**Document passage**
The Vreeland Touch
With a dose of exaggeration and fantasy, she ushered fashion through the 'youthquake' of the 1960s
By LAURA JACOBS
Diana Vreeland had the eye of a painter, but not the hand. She had the sudden depth of a poet, but not the verse. She had the historian's fascination with the past, but made her career in the newly hatched now. "I see all sorts of things that you don't see," she once said. "I see girls and I see the way their feet fall off the sidewalk when they're getting ready to cross the street but they're waiting for the light, with their marvelous hair blowing in the wind and their fatigued eyes." It isn't just the physical signature of an era that she could pinpoint—"their feet fall off the sidewalk"—but also its soul: "their fatigued eyes."
Empress of Fashion
By Amanda Mackenzie Stuart
Harper, 419 pages, $35
Vreeland (1903-89) was self-made and larger-than-life: a high priestess of fashion, original in vision and fearlessly expressive. Over a span of five decades she held three imperial positions: fashion editor at Harper's Bazaar (1939-62); editor in chief of Vogue (1963-71); and consultant to the Costume Institute of the Metropolitan Museum of Art (1971-89), where she revamped the sedate dress exhibition of yore into the blockbuster of today. Into an industry that can be superficial and mercenary, she brought the heart of an artist. Vreeland wore her blue-black hair in the style of the Sphinx and remains a looming, almost mythological figure for all who enter the fashion world.
In real life she was diminutive, wore black cashmere and red snakeskin, preferred low-heeled pumps and Roman sandals, and chose totemic jewelry of tusk and tooth. The books that have come steadily since her death in 1989 describe a woman who walked softly on the balls of her feet, yet with a curious camel's sway, who spoke with a tobacco-stained voice of great drama and had a face not pretty but with a glitter in the eye that made it mesmerizing.
The Eye Has To Travel
By Lisa Immordino Vreeland
Abrams, 255 pages, $55
Vreelandiana—the woman's likes, dislikes and disciplines—constitutes a uniquely enduring style sheet. Her first name: pronounced DEE-ana. Her office: scarlet walls, black lacquer and leopard skin. Her lunch: a sandwich of peanut butter and marmalade accompanied by a shot of scotch. Her dollar bills: ironed. The soles of her shoes: polished. "I mean," she once said, "you go out to dinner and suddenly you lift your foot and the soles aren't impeccable . . . what could be more ordinary?" She has a point, if you think about it.
Vreeland herself got the ball rolling in 1980 with "Allure," a compendium of her favorite images accompanied by a text that suggests Auntie Mame on a Grand Tour through the 20th century. On correctness and perfect design: "It's something that survives in the army, the navy, the church—and in royalty." On Poiret's models: "Look at the size of those girls. God, women were big in those days—they're like Percherons entering the ring!" The 1984 memoir "D.V.," a series of conversations edited by George Plimpton and Christopher Hemphill, is equally intimate and worldly, charged with Vreeland's pleasure in the forms and refinements of culture. You needn't care a jot about fashion to find yourself in Vreeland's grip, transported by the events that transported and transformed her—Diaghilev's Ballets Russes, the 1911 coronation of George V, Josephine Baker and her cheetah, Balenciaga's maillots.

**Supplied information**
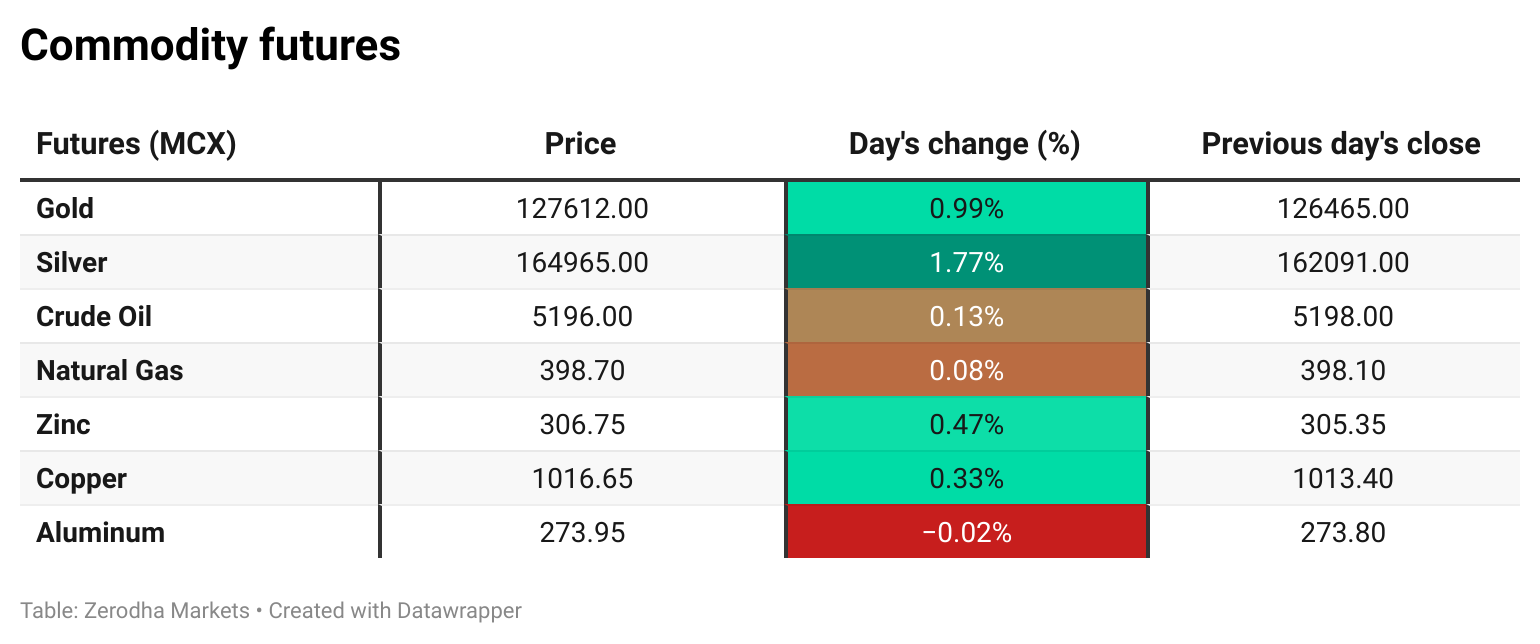Click the brown Natural Gas 0.08% cell
Image resolution: width=1540 pixels, height=644 pixels.
click(966, 371)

**Problem to work on**
Answer these questions using the review of books about Diana Vreeland:
1. During which years was Vreeland editor in chief of Vogue?
2. What did Vreeland's lunch consist of?
3. In what year did Vreeland publish "Allure"?
The material comes from a different source than the review.

**Written answer**
1. 1963–71
2. A peanut butter and marmalade sandwich with a shot of scotch
3. 1980